Rudianto menekankan bahwa Kejaksaan Agung, sebagai garda terdepan penegakan hukum korupsi, harus bekerja secara profesional dan menjaga integritas. Ia mengibaratkan pemberantasan korupsi harus dilakukan dengan ‘sapu bersih’, bukan ‘sapu kotor’.
“Kalau saya, Kejaksaan Agung diberi mandat oleh undang-undang dan negara sebagai panglima perang dalam pemberantasan korupsi. Kita berharap Kejaksaan Agung ke depan betul-betul bisa menjadi sapu bersih,” ujar Rudianto kepada wartawan, Kamis (23/7/2026).
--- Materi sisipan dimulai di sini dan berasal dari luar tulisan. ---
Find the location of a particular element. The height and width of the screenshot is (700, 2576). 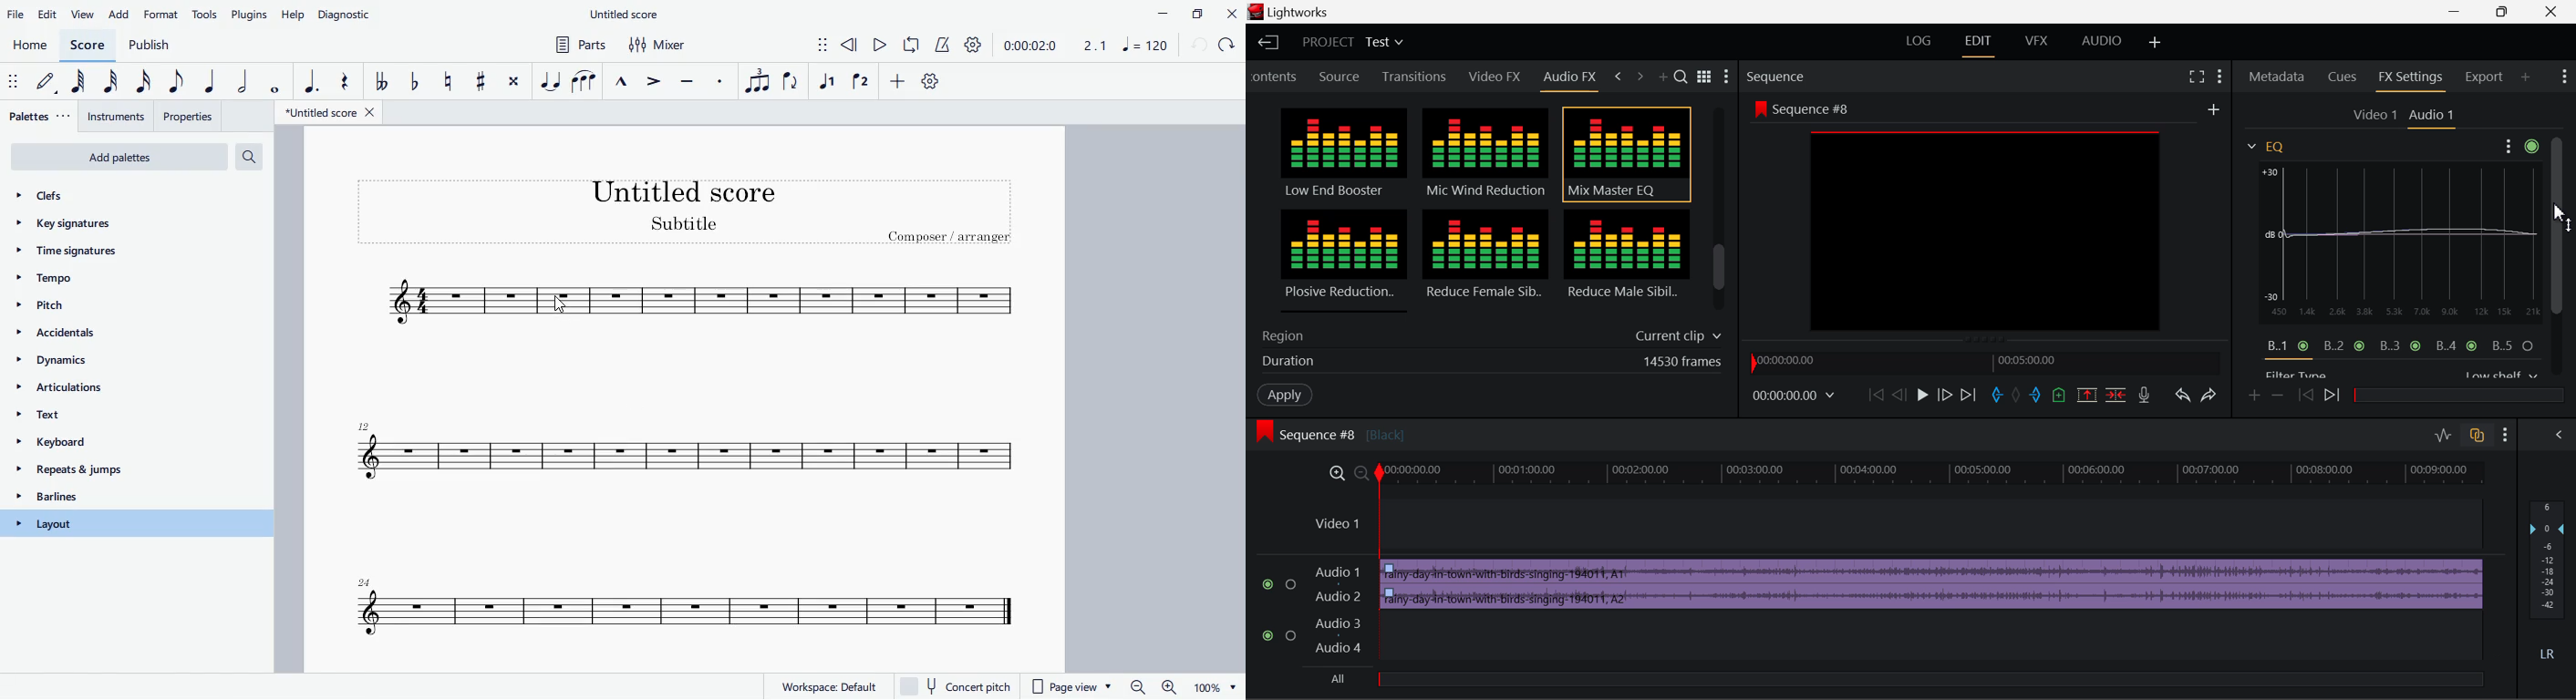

Ia menambahkan, lembaga penegak hukum harus menunjukkan integritasnya dalam memberantas korupsi. “Betul-betul bekerja memberantas korupsi, tapi tidak menjadi bagian dari korupsi itu sendiri,” tegasnya.
Menurut Rudianto, pergantian posisi Jampidsus ini menjadi momentum untuk menghadirkan harapan baru, terutama setelah kontroversi yang terjadi sebelumnya. Ia berharap Kuntadi dapat memenuhi ekspektasi publik dengan menuntaskan berbagai perkara korupsi yang masih tertunda.
“Kita berharap Jampidsus baru ini bisa menjadi harapan baru Presiden untuk betul-betul bekerja memberantas korupsi dan menyelesaikan perkara-perkara yang selama ini masih menjadi tunggakan,” tuturnya.
Rudianto menilai rekam jejak Kuntadi sebagai mantan Direktur Penyidikan merupakan modal penting untuk memimpin penanganan perkara korupsi. Namun, ia mengingatkan bahwa tantangan terbesar saat ini adalah memulihkan kepercayaan masyarakat terhadap institusi Kejaksaan Agung.
“Saya ibaratkan, menyapu lantai yang kotor itu jangan dengan sapu yang kotor, tetapi dengan sapu yang bersih. Sehingga penegakan hukum di bidang pemberantasan korupsi benar-benar berjalan di jalurnya (on the track),” jelasnya.
Sebagai mitra Kejaksaan Agung di DPR, Rudianto menyatakan menghormati keputusan Presiden Prabowo Subianto yang menunjuk Kuntadi sebagai Jampidsus baru. Ia berharap Kuntadi mampu menjawab keresahan publik sekaligus menuntaskan berbagai perkara korupsi yang belum selesai.
“Ini menjadi tantangan Pak Kuntadi di tengah kepercayaan publik yang menurun akibat kejadian kemarin. Mudah-mudahan seluruh tunggakan perkara bisa diselesaikan dan ini menjadi harapan baru pemberantasan korupsi di Kejaksaan Agung. Saya mengucapkan selamat bekerja, semoga perkara-perkara korupsi bisa diselesaikan,” tutupnya.
Sebelumnya, Presiden Prabowo Subianto telah menandatangani Keputusan Presiden (Keppres) mengenai Jampidsus yang menggantikan Febrie Adriansyah, yang kini berstatus tersangka. Kuntadi ditunjuk sebagai Jampidsus Kejagung yang baru.
“Berkenaan dengan keppres sesuai dengan usulan dari Jaksa Agung berkenaan dengan pejabat di lingkungan Kejagung dapat kami informasikan bahwa kemarin Bapak Presiden telah menandatangani keppres sesuai dengan penilaian Tim Penilai Akhir sebagaimana mengacu kepada surat usulan dari Jaksa Agung,” kata Mensesneg Prasetyo Hadi di kompleks Istana Kepresidenan.
Prasetyo menambahkan bahwa petikan Keppres pengangkatan Jampidsus baru tersebut telah diserahkan kepada Kejagung pada Rabu (22/7).
“Yang kemudian rencananya hari ini akan kami tindak lanjuti secara administratif untuk nantinya petikan dari keppres tersebut akan kami kirimkan ke instansi terkait dalam hal ini Kejagung,” ujarnya.